___ DOCUMENT SECTION ___
For example, ruled as we are by a narrow (and outdated) economic ideology - in which markets have to be "free" - there is little awareness outside scholarly circles that the cutting-edge economic work that has garnered all the prizes of late operates in much more rugged terrain, such as experimental economics, market design, the outcomes of imperfect information...and other approaches that actually test theory against experience. Even economic history is making a comeback, after decades in which it was rarely taught to undergrads. So, my hint to all reformist governments - try sacking your Treasury & Reserve Bank staff in toto...and, hiring younger economists that have bothered to learn from the real world & those theories that take it into account.

After all, that'd simply be "market discipline" at work, now...wouldn't it?

Similarly, there is now a wealth of comparative work on different electoral systems available - which strongly suggests that multi-member electorates produce much better political/social outcomes...particularly reducing ethnic/religious tensions, and forestalling the domination of major parties by self-reinforcing cliques. Unfortunately, the powers-that-be like such domination - so most voters never get to hear about such simple reform measures that could easily improve their lot.

Another one: more egalitarian wealth disributions - nice in themselves - also have positive side-effects in a myriad of areas that are generally ignored. Instead, we're "informed" that "we" can't afford the tight labour markets which would, naturally, produce such outcomes - and the metastasis of bureaucracy makes most (rightly) distrustful of tax & redistribute schemes...leaving a double-bind in which the rich simply get richer, and dissipate their gains in financial speculations, which mainly serve to undermine the "real" economy...

So, next time some "economic" bigot tries to tell you about labour markets, gently - or otherwise - inform them that Adam Smith, no less, considered they were inherently biased against employees...and remind those on the left that "welfare" & "collective bargaining" are the major policy issues dividing the poor and middle-class (particularly small business), thus delivering the political process to those who would keep them divided. Regulating labour markets to ensure full employment - sans collective bargaining and such things as termination payments, but w/a genuinely decent minimum wage - would provide everyone w/real job security, the option of voting w/their feet...and leverage for better pay and conditions across the board.

Reduced crime rates, better consumer confidence, a much smaller "welfare" budget/bureaucracy, less destabilizing business cycles - the positives multiply...and, are clearly attested-to in the historical record. We'll either learn do it sooner, or later - with much unnecessary fear, suffering and instability along the way...and, remember, a safety-net should be something to land on, not be trapped in...
___
_TASKS TO CARRY OUT_.
1. In the essay on economic reform, whom did Adam Smith consider labor markets inherently biased against?
2. Please resume the essay on economic reform after its final sentence and continue it.
These entries come from a separate source.
___ RECORDS SUPPLIED ___
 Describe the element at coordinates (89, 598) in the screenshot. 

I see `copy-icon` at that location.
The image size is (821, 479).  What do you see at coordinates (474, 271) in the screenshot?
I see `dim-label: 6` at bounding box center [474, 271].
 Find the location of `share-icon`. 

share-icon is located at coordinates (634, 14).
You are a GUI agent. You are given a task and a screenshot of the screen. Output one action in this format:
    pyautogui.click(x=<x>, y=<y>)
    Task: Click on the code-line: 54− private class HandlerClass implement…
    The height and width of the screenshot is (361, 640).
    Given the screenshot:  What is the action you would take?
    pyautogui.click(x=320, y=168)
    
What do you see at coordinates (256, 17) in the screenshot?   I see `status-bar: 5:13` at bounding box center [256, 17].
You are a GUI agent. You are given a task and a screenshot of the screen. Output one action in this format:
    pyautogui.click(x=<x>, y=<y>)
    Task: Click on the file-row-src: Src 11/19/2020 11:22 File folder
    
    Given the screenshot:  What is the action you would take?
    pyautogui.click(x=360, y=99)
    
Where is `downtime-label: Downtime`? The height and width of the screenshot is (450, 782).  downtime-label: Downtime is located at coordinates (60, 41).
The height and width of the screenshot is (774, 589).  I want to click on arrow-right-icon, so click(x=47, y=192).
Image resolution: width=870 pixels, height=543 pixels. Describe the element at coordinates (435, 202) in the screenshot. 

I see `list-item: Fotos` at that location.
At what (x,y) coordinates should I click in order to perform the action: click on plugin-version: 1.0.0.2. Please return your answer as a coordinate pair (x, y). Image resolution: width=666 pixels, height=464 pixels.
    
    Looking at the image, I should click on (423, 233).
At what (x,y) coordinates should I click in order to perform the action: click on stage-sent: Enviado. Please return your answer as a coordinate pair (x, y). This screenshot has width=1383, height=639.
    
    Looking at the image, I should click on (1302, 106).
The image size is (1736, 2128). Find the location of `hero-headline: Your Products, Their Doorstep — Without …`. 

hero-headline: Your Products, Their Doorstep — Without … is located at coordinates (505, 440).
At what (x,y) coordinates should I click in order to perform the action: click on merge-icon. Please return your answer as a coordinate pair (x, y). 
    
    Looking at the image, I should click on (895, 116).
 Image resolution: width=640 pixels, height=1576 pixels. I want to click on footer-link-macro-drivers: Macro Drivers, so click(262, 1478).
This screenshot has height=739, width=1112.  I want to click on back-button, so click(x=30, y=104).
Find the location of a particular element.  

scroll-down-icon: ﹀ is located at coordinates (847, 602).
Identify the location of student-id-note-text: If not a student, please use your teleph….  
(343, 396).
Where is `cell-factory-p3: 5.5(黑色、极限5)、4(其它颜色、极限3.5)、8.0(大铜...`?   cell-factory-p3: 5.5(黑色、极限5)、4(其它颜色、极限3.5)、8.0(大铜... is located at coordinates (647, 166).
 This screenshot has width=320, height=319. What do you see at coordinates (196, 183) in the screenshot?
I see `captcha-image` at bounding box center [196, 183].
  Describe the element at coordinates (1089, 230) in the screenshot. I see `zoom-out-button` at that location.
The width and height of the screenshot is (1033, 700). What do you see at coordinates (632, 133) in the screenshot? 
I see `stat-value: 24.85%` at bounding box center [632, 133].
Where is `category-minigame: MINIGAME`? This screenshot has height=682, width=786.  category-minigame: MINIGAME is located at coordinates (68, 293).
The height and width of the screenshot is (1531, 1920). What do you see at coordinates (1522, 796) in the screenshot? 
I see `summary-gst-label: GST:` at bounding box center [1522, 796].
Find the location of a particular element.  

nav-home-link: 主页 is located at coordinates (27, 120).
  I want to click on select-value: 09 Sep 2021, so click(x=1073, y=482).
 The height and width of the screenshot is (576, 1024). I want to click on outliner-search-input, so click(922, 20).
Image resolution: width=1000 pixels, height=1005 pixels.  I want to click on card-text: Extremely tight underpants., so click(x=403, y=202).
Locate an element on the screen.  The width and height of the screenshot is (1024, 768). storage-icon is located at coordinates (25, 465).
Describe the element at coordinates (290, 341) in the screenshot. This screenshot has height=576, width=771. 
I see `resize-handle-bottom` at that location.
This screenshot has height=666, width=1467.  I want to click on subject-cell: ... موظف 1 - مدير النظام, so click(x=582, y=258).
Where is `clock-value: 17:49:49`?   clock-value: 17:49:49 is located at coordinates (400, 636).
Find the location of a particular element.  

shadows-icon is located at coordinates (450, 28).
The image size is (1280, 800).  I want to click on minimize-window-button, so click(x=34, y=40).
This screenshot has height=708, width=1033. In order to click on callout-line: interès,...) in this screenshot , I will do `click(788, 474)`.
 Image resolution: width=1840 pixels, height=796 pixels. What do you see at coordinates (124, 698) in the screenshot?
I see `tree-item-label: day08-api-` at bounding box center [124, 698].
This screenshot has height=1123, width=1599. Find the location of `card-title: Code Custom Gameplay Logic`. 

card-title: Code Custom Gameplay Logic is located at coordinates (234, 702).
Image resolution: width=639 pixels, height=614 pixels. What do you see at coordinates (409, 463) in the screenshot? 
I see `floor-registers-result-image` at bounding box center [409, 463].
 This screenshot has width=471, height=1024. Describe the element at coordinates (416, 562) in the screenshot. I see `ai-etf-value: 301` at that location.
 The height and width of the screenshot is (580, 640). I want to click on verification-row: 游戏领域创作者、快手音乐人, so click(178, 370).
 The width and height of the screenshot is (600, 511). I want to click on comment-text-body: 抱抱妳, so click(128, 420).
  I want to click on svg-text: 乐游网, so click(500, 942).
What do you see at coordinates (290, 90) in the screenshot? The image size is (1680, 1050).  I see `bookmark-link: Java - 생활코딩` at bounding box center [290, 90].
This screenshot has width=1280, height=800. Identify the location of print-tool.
___
_ANSWERS PROVIDED_.
1. Employees.

2.
We could also take a hint from the ancient Greeks - and try anti-bureaucratic approaches to regulating public affairs...instead of pontificating about them like neo-liberals do, whilst handing over effective control of things to private bureaucracies, in the shape of huge corporations. We could use the stockmarket to break those up - without stealing from anyone - into much less fearsome creatures that couldn't dominate their respective markets. Because, the word for what we've got now is "oligopoly" - and making excuses for same has intellectually crippled neo-classical economics almost as much as its disconnect from really-existing markets.

There are also the full possibilities of randomly-chosen deliberative assemblies to consider, as these could prove essential in correcting the biases generated by formally-representative systems. As well, we might also want to re-think federalism - based upon the fact that there is no real reason why the administration of different spheres of activity need to be based upon the same territorial divisions - except to centralize political power - which was what federalism was designed to undercut in the first place. Keeping bureaucracies small is the only way of controlling them, after all - so, maybe we ought to reconsider regional centralization as well?

There are a multitude of simple revenue-neutral (or revenue-positive) measures that governments can take to improve matters for all of us - the historical record is full of examples that can be fruitfully adapted to current conditions - but it would take willingness to bite the corporate hand that well as imagination, and some wide reading/careful thought about feasible mechanisms, and possible political alignments between those currently divided by bogus ideologies...

That's why we'll have to do it ourselves - as citizens - and hope to haul some of the media & politicians on-board, eventually, when they finally wake up. Because policy is far too important to leave to the professionals.

But, after all...isn't that merely what true democracy entails?